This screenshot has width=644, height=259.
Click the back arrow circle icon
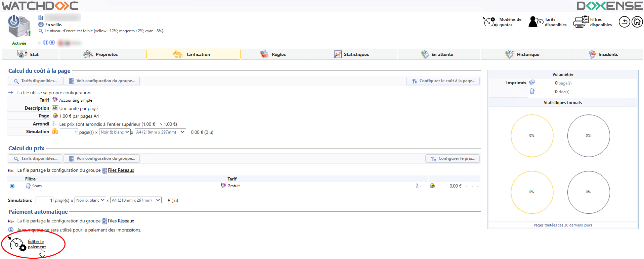(x=624, y=22)
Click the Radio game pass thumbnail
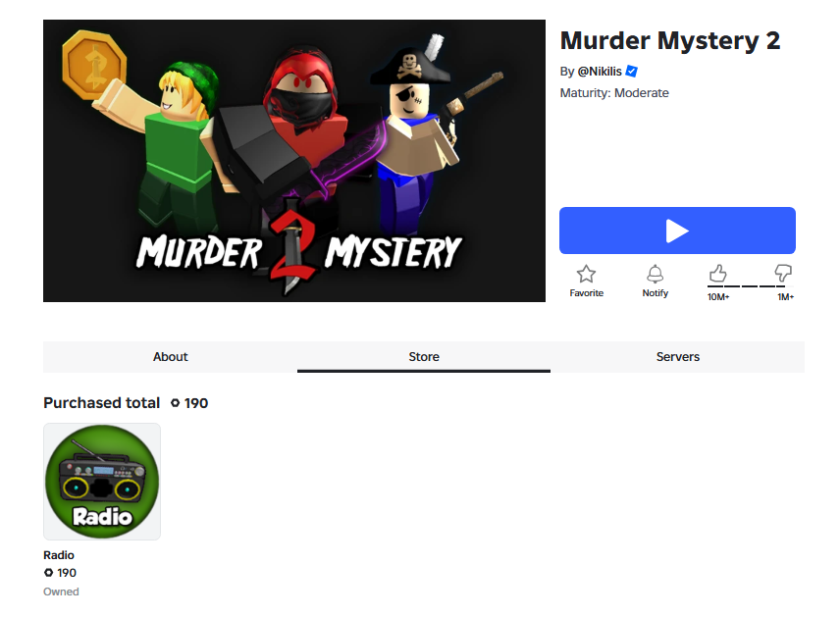Viewport: 840px width, 617px height. (x=102, y=482)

TRY IT: Would you restate all of the data above word for word, omitting the pictures?

SOLUTION TO THIS EXERCISE:
This screenshot has width=644, height=259.
Click the back arrow circle icon
(x=624, y=22)
Click the Radio game pass thumbnail
Viewport: 840px width, 617px height. (x=102, y=482)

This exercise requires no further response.